→ Description of the task:
Can you rewrite the listing below so that every "computer-use agent" becomes "desktop agent", with nothing else changed?

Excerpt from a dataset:
▬▬▬▬▬▬▬▬▬▬

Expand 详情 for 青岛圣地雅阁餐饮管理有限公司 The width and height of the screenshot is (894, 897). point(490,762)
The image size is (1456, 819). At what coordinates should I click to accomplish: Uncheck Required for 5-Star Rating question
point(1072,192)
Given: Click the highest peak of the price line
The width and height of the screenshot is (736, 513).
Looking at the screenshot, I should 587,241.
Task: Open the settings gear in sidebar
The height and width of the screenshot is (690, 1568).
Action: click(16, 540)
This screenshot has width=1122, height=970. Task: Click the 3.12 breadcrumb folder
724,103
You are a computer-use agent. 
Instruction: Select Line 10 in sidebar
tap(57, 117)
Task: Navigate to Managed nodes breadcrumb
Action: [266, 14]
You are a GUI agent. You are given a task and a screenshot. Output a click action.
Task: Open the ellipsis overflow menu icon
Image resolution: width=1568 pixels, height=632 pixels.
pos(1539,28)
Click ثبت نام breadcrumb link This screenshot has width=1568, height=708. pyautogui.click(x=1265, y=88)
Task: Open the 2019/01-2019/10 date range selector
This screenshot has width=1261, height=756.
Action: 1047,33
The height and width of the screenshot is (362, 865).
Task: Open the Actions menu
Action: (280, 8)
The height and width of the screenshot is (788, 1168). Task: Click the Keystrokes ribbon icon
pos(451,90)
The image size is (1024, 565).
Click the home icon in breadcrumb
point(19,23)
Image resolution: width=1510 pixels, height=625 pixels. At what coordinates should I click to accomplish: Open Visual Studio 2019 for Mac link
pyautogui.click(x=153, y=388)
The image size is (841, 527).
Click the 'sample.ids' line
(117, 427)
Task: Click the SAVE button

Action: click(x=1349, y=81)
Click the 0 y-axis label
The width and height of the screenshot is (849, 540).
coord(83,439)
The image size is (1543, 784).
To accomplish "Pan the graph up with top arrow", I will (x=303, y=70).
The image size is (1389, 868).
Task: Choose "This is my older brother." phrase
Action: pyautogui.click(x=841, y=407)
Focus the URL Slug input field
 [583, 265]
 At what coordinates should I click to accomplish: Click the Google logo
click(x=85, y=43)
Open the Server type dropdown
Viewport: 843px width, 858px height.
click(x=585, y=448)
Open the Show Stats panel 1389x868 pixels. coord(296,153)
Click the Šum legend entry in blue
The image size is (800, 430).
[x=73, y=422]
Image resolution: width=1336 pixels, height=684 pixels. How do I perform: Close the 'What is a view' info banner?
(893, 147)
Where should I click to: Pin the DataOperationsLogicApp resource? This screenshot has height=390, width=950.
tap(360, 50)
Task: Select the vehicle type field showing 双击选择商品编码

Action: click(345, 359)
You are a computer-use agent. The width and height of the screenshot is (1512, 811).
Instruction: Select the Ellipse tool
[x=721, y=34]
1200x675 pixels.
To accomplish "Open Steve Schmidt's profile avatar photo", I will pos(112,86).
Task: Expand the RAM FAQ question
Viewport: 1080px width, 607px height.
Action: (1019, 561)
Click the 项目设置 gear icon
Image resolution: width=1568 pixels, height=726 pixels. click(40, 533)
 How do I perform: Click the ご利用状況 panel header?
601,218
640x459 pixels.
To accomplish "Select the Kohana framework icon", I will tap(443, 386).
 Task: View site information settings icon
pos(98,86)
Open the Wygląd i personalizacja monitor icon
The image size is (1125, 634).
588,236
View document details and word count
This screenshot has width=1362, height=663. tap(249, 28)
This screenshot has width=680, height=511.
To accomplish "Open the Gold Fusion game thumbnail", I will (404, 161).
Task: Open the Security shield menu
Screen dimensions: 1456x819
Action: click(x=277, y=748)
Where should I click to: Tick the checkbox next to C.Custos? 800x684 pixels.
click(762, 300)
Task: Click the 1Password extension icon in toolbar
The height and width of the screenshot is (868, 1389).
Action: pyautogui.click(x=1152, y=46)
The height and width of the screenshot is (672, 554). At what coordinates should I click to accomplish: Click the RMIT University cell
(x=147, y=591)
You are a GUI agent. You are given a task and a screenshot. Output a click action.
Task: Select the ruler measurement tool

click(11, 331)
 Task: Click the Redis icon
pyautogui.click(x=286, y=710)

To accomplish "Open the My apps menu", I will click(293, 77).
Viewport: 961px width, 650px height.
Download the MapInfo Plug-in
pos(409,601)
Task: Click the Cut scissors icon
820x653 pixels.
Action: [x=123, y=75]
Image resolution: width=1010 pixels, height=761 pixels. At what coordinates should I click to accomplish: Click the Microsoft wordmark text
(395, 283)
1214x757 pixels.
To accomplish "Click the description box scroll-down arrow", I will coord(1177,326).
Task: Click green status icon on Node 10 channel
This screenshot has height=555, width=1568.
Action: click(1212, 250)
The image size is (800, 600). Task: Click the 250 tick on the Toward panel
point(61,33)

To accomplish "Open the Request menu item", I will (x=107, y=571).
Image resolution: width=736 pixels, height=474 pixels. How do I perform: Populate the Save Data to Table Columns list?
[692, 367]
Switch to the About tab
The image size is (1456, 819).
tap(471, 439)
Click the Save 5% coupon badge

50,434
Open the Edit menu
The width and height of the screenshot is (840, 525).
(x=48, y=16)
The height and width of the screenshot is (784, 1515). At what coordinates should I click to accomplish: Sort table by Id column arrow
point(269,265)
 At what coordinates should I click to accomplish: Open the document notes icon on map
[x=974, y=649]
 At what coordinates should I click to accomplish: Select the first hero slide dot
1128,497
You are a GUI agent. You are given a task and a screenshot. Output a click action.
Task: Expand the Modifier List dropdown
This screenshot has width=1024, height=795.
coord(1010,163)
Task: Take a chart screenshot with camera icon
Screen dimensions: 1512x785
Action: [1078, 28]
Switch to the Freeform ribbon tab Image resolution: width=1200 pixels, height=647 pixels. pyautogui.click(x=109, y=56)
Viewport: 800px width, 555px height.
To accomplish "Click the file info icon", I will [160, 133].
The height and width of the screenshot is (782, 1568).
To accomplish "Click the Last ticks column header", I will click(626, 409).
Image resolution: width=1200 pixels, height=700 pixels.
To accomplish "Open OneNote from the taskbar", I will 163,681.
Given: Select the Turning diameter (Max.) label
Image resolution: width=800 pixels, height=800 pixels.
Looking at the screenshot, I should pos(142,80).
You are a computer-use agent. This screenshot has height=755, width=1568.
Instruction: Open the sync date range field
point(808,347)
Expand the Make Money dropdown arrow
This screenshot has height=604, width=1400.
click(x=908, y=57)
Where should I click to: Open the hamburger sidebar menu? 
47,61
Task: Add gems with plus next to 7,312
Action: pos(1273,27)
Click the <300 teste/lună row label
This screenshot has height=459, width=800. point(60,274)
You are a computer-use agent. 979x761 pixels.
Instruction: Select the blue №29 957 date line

▬▬▬▬▬▬▬▬▬▬

→ Exercise result:
Expand 详情 for 青岛圣地雅阁餐饮管理有限公司 The width and height of the screenshot is (894, 897). point(490,762)
The image size is (1456, 819). At what coordinates should I click to accomplish: Uncheck Required for 5-Star Rating question
point(1072,192)
Given: Click the highest peak of the price line
The width and height of the screenshot is (736, 513).
Looking at the screenshot, I should 587,241.
Task: Open the settings gear in sidebar
The height and width of the screenshot is (690, 1568).
Action: click(16, 540)
This screenshot has width=1122, height=970. Task: Click the 3.12 breadcrumb folder
724,103
You are a desktop agent. 
Instruction: Select Line 10 in sidebar
tap(57, 117)
Task: Navigate to Managed nodes breadcrumb
Action: [266, 14]
You are a GUI agent. You are given a task and a screenshot. Output a click action.
Task: Open the ellipsis overflow menu icon
Image resolution: width=1568 pixels, height=632 pixels.
pos(1539,28)
Click ثبت نام breadcrumb link This screenshot has width=1568, height=708. pyautogui.click(x=1265, y=88)
Task: Open the 2019/01-2019/10 date range selector
This screenshot has width=1261, height=756.
Action: 1047,33
The height and width of the screenshot is (362, 865).
Task: Open the Actions menu
Action: (280, 8)
The height and width of the screenshot is (788, 1168). Task: Click the Keystrokes ribbon icon
pos(451,90)
The image size is (1024, 565).
Click the home icon in breadcrumb
point(19,23)
Image resolution: width=1510 pixels, height=625 pixels. At what coordinates should I click to accomplish: Open Visual Studio 2019 for Mac link
pyautogui.click(x=153, y=388)
The image size is (841, 527).
Click the 'sample.ids' line
(117, 427)
Task: Click the SAVE button

Action: click(x=1349, y=81)
Click the 0 y-axis label
The width and height of the screenshot is (849, 540).
coord(83,439)
The image size is (1543, 784).
To accomplish "Pan the graph up with top arrow", I will (x=303, y=70).
The image size is (1389, 868).
Task: Choose "This is my older brother." phrase
Action: pyautogui.click(x=841, y=407)
Focus the URL Slug input field
 [583, 265]
 At what coordinates should I click to accomplish: Click the Google logo
click(x=85, y=43)
Open the Server type dropdown
Viewport: 843px width, 858px height.
click(x=585, y=448)
Open the Show Stats panel 1389x868 pixels. coord(296,153)
Click the Šum legend entry in blue
The image size is (800, 430).
[x=73, y=422]
Image resolution: width=1336 pixels, height=684 pixels. How do I perform: Close the 'What is a view' info banner?
(893, 147)
Where should I click to: Pin the DataOperationsLogicApp resource? This screenshot has height=390, width=950.
tap(360, 50)
Task: Select the vehicle type field showing 双击选择商品编码

Action: click(345, 359)
You are a desktop agent. The width and height of the screenshot is (1512, 811).
Instruction: Select the Ellipse tool
[x=721, y=34]
1200x675 pixels.
To accomplish "Open Steve Schmidt's profile avatar photo", I will pos(112,86).
Task: Expand the RAM FAQ question
Viewport: 1080px width, 607px height.
Action: (1019, 561)
Click the 项目设置 gear icon
Image resolution: width=1568 pixels, height=726 pixels. click(40, 533)
 How do I perform: Click the ご利用状況 panel header?
601,218
640x459 pixels.
To accomplish "Select the Kohana framework icon", I will tap(443, 386).
 Task: View site information settings icon
pos(98,86)
Open the Wygląd i personalizacja monitor icon
The image size is (1125, 634).
588,236
View document details and word count
This screenshot has width=1362, height=663. tap(249, 28)
This screenshot has width=680, height=511.
To accomplish "Open the Gold Fusion game thumbnail", I will (404, 161).
Task: Open the Security shield menu
Screen dimensions: 1456x819
Action: click(x=277, y=748)
Where should I click to: Tick the checkbox next to C.Custos? 800x684 pixels.
click(762, 300)
Task: Click the 1Password extension icon in toolbar
The height and width of the screenshot is (868, 1389).
Action: pyautogui.click(x=1152, y=46)
The height and width of the screenshot is (672, 554). At what coordinates should I click to accomplish: Click the RMIT University cell
(x=147, y=591)
You are a GUI agent. You are given a task and a screenshot. Output a click action.
Task: Select the ruler measurement tool

click(11, 331)
 Task: Click the Redis icon
pyautogui.click(x=286, y=710)

To accomplish "Open the My apps menu", I will click(293, 77).
Viewport: 961px width, 650px height.
Download the MapInfo Plug-in
pos(409,601)
Task: Click the Cut scissors icon
820x653 pixels.
Action: [x=123, y=75]
Image resolution: width=1010 pixels, height=761 pixels. At what coordinates should I click to accomplish: Click the Microsoft wordmark text
(395, 283)
1214x757 pixels.
To accomplish "Click the description box scroll-down arrow", I will coord(1177,326).
Task: Click green status icon on Node 10 channel
This screenshot has height=555, width=1568.
Action: click(1212, 250)
The image size is (800, 600). Task: Click the 250 tick on the Toward panel
point(61,33)

To accomplish "Open the Request menu item", I will (x=107, y=571).
Image resolution: width=736 pixels, height=474 pixels. How do I perform: Populate the Save Data to Table Columns list?
[692, 367]
Switch to the About tab
The image size is (1456, 819).
tap(471, 439)
Click the Save 5% coupon badge

50,434
Open the Edit menu
The width and height of the screenshot is (840, 525).
(x=48, y=16)
The height and width of the screenshot is (784, 1515). At what coordinates should I click to accomplish: Sort table by Id column arrow
point(269,265)
 At what coordinates should I click to accomplish: Open the document notes icon on map
[x=974, y=649]
 At what coordinates should I click to accomplish: Select the first hero slide dot
1128,497
You are a GUI agent. You are given a task and a screenshot. Output a click action.
Task: Expand the Modifier List dropdown
This screenshot has width=1024, height=795.
coord(1010,163)
Task: Take a chart screenshot with camera icon
Screen dimensions: 1512x785
Action: [1078, 28]
Switch to the Freeform ribbon tab Image resolution: width=1200 pixels, height=647 pixels. pyautogui.click(x=109, y=56)
Viewport: 800px width, 555px height.
To accomplish "Click the file info icon", I will [160, 133].
The height and width of the screenshot is (782, 1568).
To accomplish "Click the Last ticks column header", I will click(626, 409).
Image resolution: width=1200 pixels, height=700 pixels.
To accomplish "Open OneNote from the taskbar", I will 163,681.
Given: Select the Turning diameter (Max.) label
Image resolution: width=800 pixels, height=800 pixels.
Looking at the screenshot, I should pos(142,80).
You are a desktop agent. This screenshot has height=755, width=1568.
Instruction: Open the sync date range field
point(808,347)
Expand the Make Money dropdown arrow
This screenshot has height=604, width=1400.
click(x=908, y=57)
Where should I click to: Open the hamburger sidebar menu? 
47,61
Task: Add gems with plus next to 7,312
Action: pos(1273,27)
Click the <300 teste/lună row label
This screenshot has height=459, width=800. point(60,274)
You are a desktop agent. 979x761 pixels.
Instruction: Select the blue №29 957 date line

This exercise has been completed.